Adam grins, copies the text into the reply box. _are u asleep?_

_am i?_

_are u?_ Flashback humor, the call-and-response opener to their whispered confessionals in the mansion when they were too amped to sleep. The same silly shit Adam and Neil used to do when they shared a room on family vacations, spinning out conversation until one or both of them dropped off. Adam wonders if Kris and his brother had nights like that, too.

A long break. Adam tries to narrow his eyes far enough that his room stops being his room, like maybe he can conjure a second bed where his bookshelf stands. It doesn't work.

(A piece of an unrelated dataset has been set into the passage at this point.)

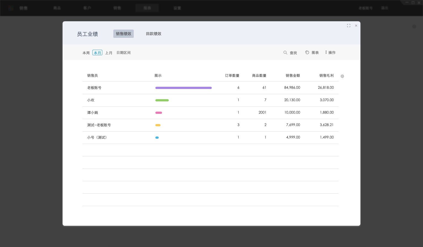This screenshot has height=247, width=423.
Task: Sort by 销售金额 column header
Action: [293, 75]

_did you think it was gonna be like this_

Adam's fingers slip a little on the touchpad. _like what._

An alarm blares past, shrieking down the avenue. In high school, a couple of Adam's friends joined the volunteer EMT crew, and they taught him the difference between the sound of fire trucks, ambulances, and patrol cars. Everything sounds the same in Los Angeles; his breathing expands into the quiet left behind.

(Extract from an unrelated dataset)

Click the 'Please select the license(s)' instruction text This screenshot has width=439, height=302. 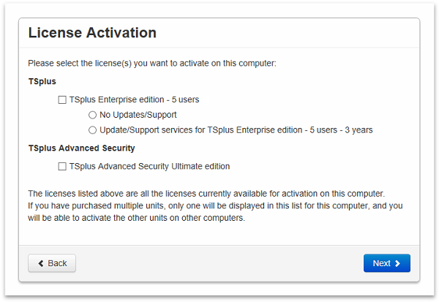pyautogui.click(x=151, y=64)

_i dont know sometimes i dont remember it happened at all._ A second message, quick on its heels. _sometimes i think it all happened just so i could meet you._

Adam picks up the phone when it rings, the lizard reflexes of his hindbrain seizing on the action as something to do.

"Kris." Adam's teeth stick to the insides of his lips. He curls his tongue, licks his gums.

"Hey." Kris, over the tinny hum of the TV. "Hey, man."

"What are you watching?"

"Nothing." A muffled series of sounds, and the voices stop. "I was just checking the weather."

"Anything newsworthy?" Someone's yelling on the fire escape. Adam rolls over, shielding the phone with his body.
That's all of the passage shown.